Why $C_0^\infty$ is dense in $L^p$? Why $C_0^\infty$ is dense in $L^p$?
Would you give me a simple proof or the outline of the proof?
 A: The outline (the proof isn't simple, at least not according to my understanding of simple): 
Let $f \in L^p$. Then there is a sequence of simple functions $s_n \in L^p$ that converges pointwise to $f$. Then you show that they converge in norm.
These $s_n$ have finite support. You can therefore apply Lusin's theorem:
(Lusin) Let $\Omega$ be a locally compact Hausdorff space and $\mu$ a Radon measure and $f: \Omega \to \mathbb R$ a $\mu$-measurable function with finite support $E$. Then for every $\delta > 0$ there exists a closed set $K \subset E$ such that $\mu(E \setminus K) < \delta$ and $f$ is continuous on $K$.
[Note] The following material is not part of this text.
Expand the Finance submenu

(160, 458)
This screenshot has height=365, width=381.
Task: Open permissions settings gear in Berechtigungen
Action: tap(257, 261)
to get a sequence of continuous functions.
Then you apply Tietze's theorem:
(Tietze) If $\Omega$ is a locally compact Hausdorff space and $K \subset \Omega$ compact then any $f \in C(K, \mathbb R)$ can be extended to a bounded function in $C(\Omega, \mathbb R)$.
to get a sequence of compactly supported functions.
I did this here for $p=1$.
Once you have $C_c$ dense in $L^p$ you mollify. Which I did here. Hope this helps.
A: Maybe I am missing something, but rather than using convolution and Lusins Lemma to approximate continuous finitely supported functions I would use the functions
$$
f(x) :=
\begin{cases}
e^{1-\frac{1}{1-x^2}} & \text{ for } \vert x\vert <1 \\
0,& otherwise
\end{cases}
$$
and
$$
g_n(x) := \frac{1}{n}\tan(\frac{x ~\pi }{2})
$$
to approximate indicator functions $\chi_{[a,b]}(x)$ by the functions $\frac{a+b}{2}+ \frac{b-a}{2} f\circ g_n (x)$.